KUB (kidneys, ureters, bladder) should be used to monitor stone passage in patients with already documented nephrolithiasis and to evaluate whether the stone is amenable to extracorporeal shock-wave lithotripsy (ESWL).

E. Management of urinary calculi

Hydration. Intravenous fluids are required if the patient is nauseated and cannot take oral fluids. Normal saline usually is initiated at 150 mL/hour in appropriate patients.

Pain management. Patients whose pain is not adequately managed with oral analgesics require hospitalization for administration of parenteral narcotics.

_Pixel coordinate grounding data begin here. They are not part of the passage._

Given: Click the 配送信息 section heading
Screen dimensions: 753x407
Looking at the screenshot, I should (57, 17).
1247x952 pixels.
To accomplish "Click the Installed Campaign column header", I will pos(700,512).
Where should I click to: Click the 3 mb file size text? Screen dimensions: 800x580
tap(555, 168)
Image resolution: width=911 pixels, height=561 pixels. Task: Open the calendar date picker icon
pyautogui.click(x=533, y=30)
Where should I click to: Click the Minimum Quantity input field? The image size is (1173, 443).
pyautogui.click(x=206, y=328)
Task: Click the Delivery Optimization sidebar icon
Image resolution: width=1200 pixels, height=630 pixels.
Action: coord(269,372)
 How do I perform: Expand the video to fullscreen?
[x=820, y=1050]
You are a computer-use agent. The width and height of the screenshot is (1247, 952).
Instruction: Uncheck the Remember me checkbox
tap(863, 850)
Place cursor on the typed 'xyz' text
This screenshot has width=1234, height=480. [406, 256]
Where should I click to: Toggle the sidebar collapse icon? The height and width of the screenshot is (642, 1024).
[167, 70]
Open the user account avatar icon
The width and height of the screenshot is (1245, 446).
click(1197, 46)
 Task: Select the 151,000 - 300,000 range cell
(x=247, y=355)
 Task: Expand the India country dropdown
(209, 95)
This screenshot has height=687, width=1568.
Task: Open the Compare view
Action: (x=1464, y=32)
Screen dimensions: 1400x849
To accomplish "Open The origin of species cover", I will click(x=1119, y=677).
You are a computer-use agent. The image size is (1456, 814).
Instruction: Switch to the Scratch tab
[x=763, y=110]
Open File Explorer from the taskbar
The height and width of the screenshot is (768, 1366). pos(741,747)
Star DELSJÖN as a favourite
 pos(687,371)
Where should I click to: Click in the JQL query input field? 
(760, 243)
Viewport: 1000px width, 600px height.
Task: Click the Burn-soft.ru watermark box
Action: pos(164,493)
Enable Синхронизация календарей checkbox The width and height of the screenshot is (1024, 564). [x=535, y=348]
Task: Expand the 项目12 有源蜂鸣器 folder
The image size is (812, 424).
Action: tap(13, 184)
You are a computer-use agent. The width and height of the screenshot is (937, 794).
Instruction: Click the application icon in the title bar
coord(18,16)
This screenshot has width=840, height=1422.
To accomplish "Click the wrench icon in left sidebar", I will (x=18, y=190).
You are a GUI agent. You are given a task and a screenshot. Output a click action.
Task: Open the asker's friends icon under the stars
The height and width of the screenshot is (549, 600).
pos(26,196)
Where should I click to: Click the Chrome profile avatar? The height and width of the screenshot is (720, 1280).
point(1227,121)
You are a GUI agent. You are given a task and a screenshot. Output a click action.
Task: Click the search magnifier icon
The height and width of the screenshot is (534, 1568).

Parenteral nonsteroidal compounds, such as ketorolac, can be effective in reducing the pain of renal colic but should not be used in patients who may undergo lithotripsy. ESWL is contraindicated within 72 hours of administration of nonsteroidal analgesics to minimize the risk of renal hematoma.

Urine should be collected and strained to retrieve the stone. The stone should be analyzed for composition.

Any patient found to have an obstructing stone in the presence of infection or fever needs emergent decompression with percutaneous nephrostomy tube or stent placement. This situation can deteriorate quickly into a life-threatening crisis, particularly in the diabetic or immunosuppressed patient.

Ninety-five percent of stones 4 mm or smaller in size pass spontaneously (J Urol 1997;158:1915). Patients may be given up to 4 weeks to pass a partially obstructing stone without permanent renal damage. Patients with stones larger than 4 mm or with intractable symptoms of pain, nausea, or vomiting may need early surgical treatment to relieve obstruction with a ureteral stent, shock-wave lithotripsy, or ureteroscopy with stone ablation or retrieval.

Patients who have had one episode of nephrolithiasis do not require further workup. Those who have recurrent episodes require a 24-hour urine collection for volume, creatinine, pH, sodium, calcium, magnesium, phosphorous, oxalate, citrate, uric acid, and protein measurement.

Potassium citrate may help to prevent stone recurrence by increasing urinary citrate levels and alkalizing the urine. Uric acid stones may dissolve by increasing urinary pH, and calcium stones may be prevented with thiazide diuretics.